Front-man Maynard James Keenan looks down on us from his 
specially constructed platform and simply says the 
word "Dublin" and hysteria sets in. Later on he will tell us 
that, for the band, this is a homecoming gig, as his great 
grandfather was Irish. A silly thing to say as now we will claim 
Tool as a local band for years to come. 

They play crowd-pleasers '46 + 2' and 'AEnima' from the 
album of the same name, as well as singles 'Prison Sex' and 
favourite on the night 'Sober' from 93's 'Undertow' album. As 
with all Tool material it takes a while to get your head around 
it before you're hooked, which is probably why songs from the 
new album don't fare as well tonight. 

Latest single 'Schism' gets a good reception, but that could 
have something to do with the fact it is played twice . First 
live, then again during the intermission (this time the video 
plays while the band leave the stage), but the fact that 
during this second play one punter in front of me strains to 
see where the band is (thinking they are still on stage), while 
others scream the band's names should give you a good 
impression of just how tight their performance is. 

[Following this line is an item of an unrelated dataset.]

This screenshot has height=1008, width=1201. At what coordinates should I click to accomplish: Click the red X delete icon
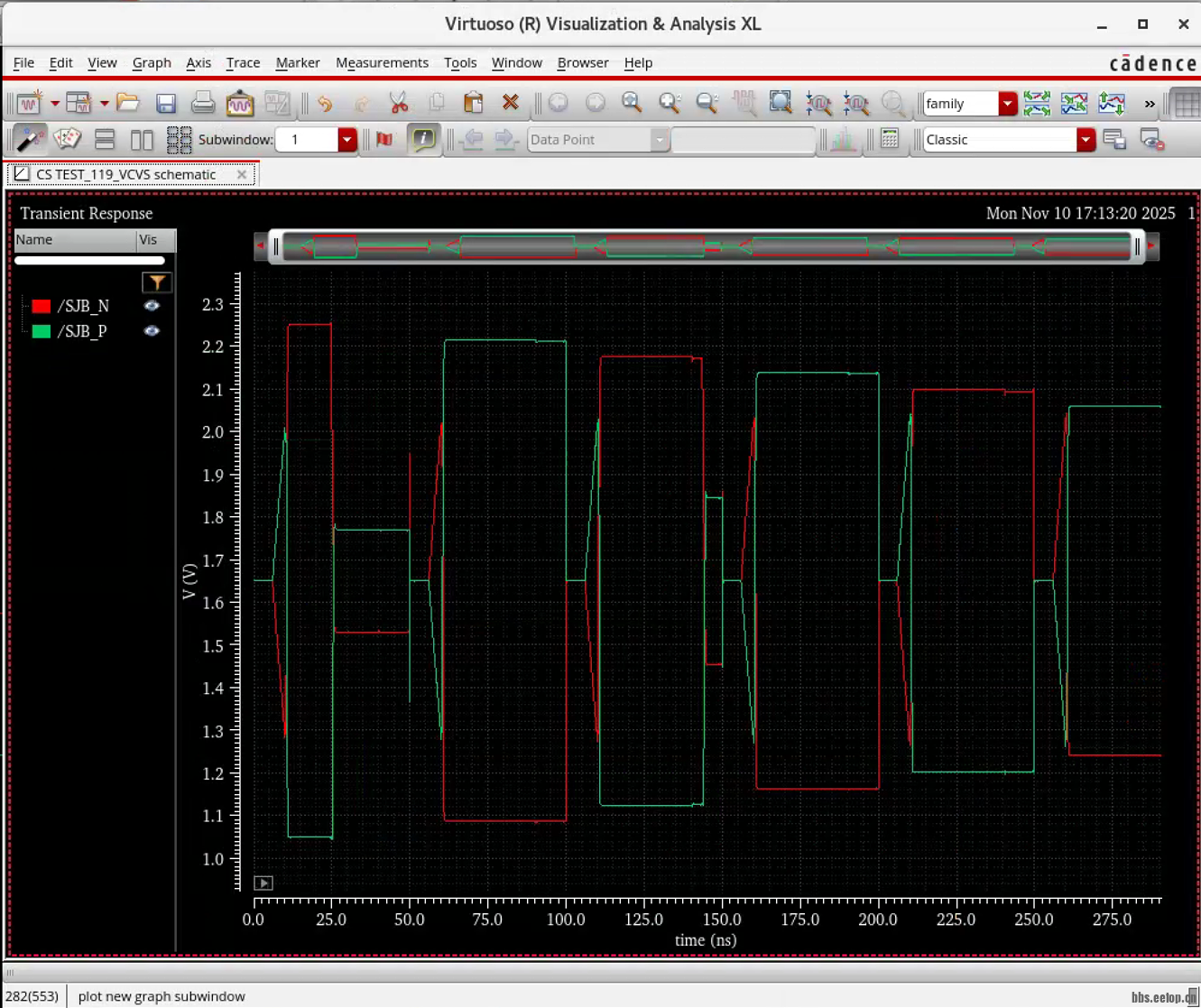click(x=511, y=103)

Interestingly enough it's the video that gets one of the 
biggest cheers of the night. The band have always 
maintained that the visual aspect of the live show is equally 
as important as the music, and for the fans tonight it is as 
equally compelling. It is a gig that will stick in the minds of 
everybody, myself included. 

Maynard says it will be hard for him to leave, a thought 
everyone can relate to. Tool will play Ireland again, probably 
some arena or purpose-built tent with finely-tuned acoustics, 
but never in a show this intimate and never one as personal.